It is thirty years ago today that Helen Sharman became the first British astronaut, joining an expedition to the Mir space station. Sharman was chosen from the 13,000 applications for the place on the mission. The advertisement for applicants reputedly said, “astronaut wanted, no previous experience required.”
Born in 1963, Sharman would have recalled the latter years of the so-called Space Race, the decade and a half when the Soviet Union and the United States vied with each other to be the first to achieve particular goals.
It was details of events during that time that would have dissuaded many people from even thinking of applying for such a mission, even if they possessed the extreme physical and intellectual capacity required for such a role. In plain terms, it was something that seemed extremely dangerous, rockets seemed to go wrong.
Apollo 7 was the first mission that I recall. It was in space during my eighth birthday in October 1968. It was the first manned mission since the Apollo 1 mission the previous year in which the crew of three had died of asphyxiation on the launch pad at Cape Canaveral. Stories of the deaths would have formed a background to the coverage of the Apollo 7 mission and, naturally, it was the story of the disaster that lingered long after the story of the successful mission. Perhaps the story of the tragedy of Apollo 1 was reinforced by the story of the fatal crash in the same year of the Soviet Soyuz 1 spacecraft.
After the successful first moon landing during the Apollo 11 mission in 1969, the most memorable Apollo story was that of Apollo 13. The close scrape with fatal disaster seemed to be almost a more gripping tale than Armstrong and Aldrin’s walk on the moon. In more recent times, it is not the succession of Space Shuttle flights that ended safely that remain in the memory, it is the tragedies in 1986 and 2003.
A web search revealed that total of fifteen astronauts and four cosmonauts have died during in-flight accidents, not nearly as many as I imagined. Why do the fatal missions loom so large in the memory? Why did the story of Helen Sherman evoke thoughts of being blasted to doom?

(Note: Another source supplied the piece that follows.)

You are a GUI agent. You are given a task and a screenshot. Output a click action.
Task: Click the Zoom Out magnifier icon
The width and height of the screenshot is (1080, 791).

Discussing the activity of “doomscrolling” with Year 8 students last week (an activity that apparently refers to the inclination to scroll through feeds spotting bad news stories), I discovered that human beings are hard-wired to take note of the worst stories, that evolution has fitted us for expecting the worst. It explains my misremembering of the Space Age.
We’re bound to take more notice of risk than reward, since in Nature mistakes are often fatal.
One of my students pointed out to me that for primitive man the wrong assumption could easily lead to death.